Smettiamola un po' tutti di chiamarla "guerra"
venerdì 10 aprile 2020

Quello in cui il coronavirus ci sta facendo affondare è un terreno sdrucciolevole, melmoso. Siamo dinanzi a qualcosa di cui abbiamo perso memoria (l’ultima grande epidemia si era consumata in Europa nel biennio 1918-1920) e per questo ci appare inafferrabile, sfuggente, scivolosa. Siamo confusi, smarriti. E spaventati. Temiamo per la nostra vita. E temiamo che possa crollare il nostro modo di vivere. Vogliamo essere rassicurati. Niente di più facile, in questa situazione, che ricorrere a un armamentario concettuale già in nostro possesso: quello della metafora bellica. Abbiamo a che fare con un «nemico», gli ospedali si sono trasformati «in trincee», i medici che hanno perso la vita sono dei «caduti ». Siamo insomma, e lo si ripete ovunque, «in guerra». Ma è davvero così? Siamo davvero in guerra? Non richiede la situazione attuale – che giova ricordarlo è un’emergenza socio– sanitaria – una nettezza non solo dei comportamenti ma anche delle parole e del loro significato?

L’utilizzo della retorica bellica – «siamo in guerra» – serve, in realtà, a introdurre elementi che poco servono ad affrontare l’emergenza. E che anzi la inquinano, falsandone la narrazione, alterandone i contorni. La spingono su un terreno che poco ha a che fare con l’emergenza che siamo vivendo. Ma, se è così, l’uso della retorica bellicista a cosa obbedisce? Cosa rischia di far passare?

La retorica bellica serve innanzitutto (ed è servita purtroppo) ad accompagnare e motivare la sospensione delle libertà civili, a far digerire lo “stato di eccezione”. È un fatto. Le libertà sono sospese. In nome di una responsabilità collettiva: il contenimento dell’epidemia. Bene, giusto, necessario, condivisibile. Ma l’esercizio della responsabilità collettiva – e dunque l’apertura e la condivisione di uno spazio etico – poteva avvenire solo attraverso una normativizzazione, attraverso cioè l’imposizione di un sistema di sanzioni e divieti? Ripetuto, strillato lo slogan «siamo in guerra» introduce surrettiziamente la retorica del sacrificio. Se siamo in guerra, possiamo mandare allo sbaraglio i nostri medici, senza adeguata protezione. È quello che è avvenuto. Smontare la retorica della guerra serve a questo: a chiarire che i medici sono lavoratori e sono persone. Tutelate. Nel diritto alla salute. Ma anche nel diritto al riposo, agli affetti. La retorica della guerra è così servita a occultare le responsabilità di chi doveva garantire che quel primo argine all’infezione potesse operare in sicurezza, salvaguardando se stessi e gli altri.
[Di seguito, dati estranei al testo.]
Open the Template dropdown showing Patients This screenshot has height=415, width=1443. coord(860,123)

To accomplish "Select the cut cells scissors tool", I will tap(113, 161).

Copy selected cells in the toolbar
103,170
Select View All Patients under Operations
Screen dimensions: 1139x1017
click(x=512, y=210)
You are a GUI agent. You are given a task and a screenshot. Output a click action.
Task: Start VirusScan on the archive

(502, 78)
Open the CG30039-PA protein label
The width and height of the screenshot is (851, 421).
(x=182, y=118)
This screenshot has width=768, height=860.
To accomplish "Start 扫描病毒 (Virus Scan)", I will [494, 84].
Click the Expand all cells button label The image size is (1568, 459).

Ma la retorica della guerra nasconde anche un’altra insidia. Essa semplifica e travolge le procedure, annienta le mediazioni (il Parlamento ne è il triste emblema: da legislatore e controllore appare ridotto a sede delle ratifiche degli atti di governo, e le stesse opposizioni, in esso, sembrano avere interesse quasi solo a polemiche d’occasione). Calamita gli umori di quanti chiedono risposte forti (e semmai “uomini forti”). Mortifica fino a zittirla la complessità, e con essa la democrazia. In quella splendida distopia che è 1984 di George Orwell, una delle misure attraverso a cui ci si affida il Grande Fratello è l’imposizione del “bispensiero”. Perché ogni cosa possa esprimere assieme un senso e il suo contrario («La guerra è pace» recita uno degli slogan) – nella narrazione orwelliana – è necessario che ogni parola si perverta, smetta di avere una leggibilità comprensibile, unica. Restituiamo alle parole il loro significato. La nostra è un’emergenza socio-sanitaria. Non chiamiamola guerra.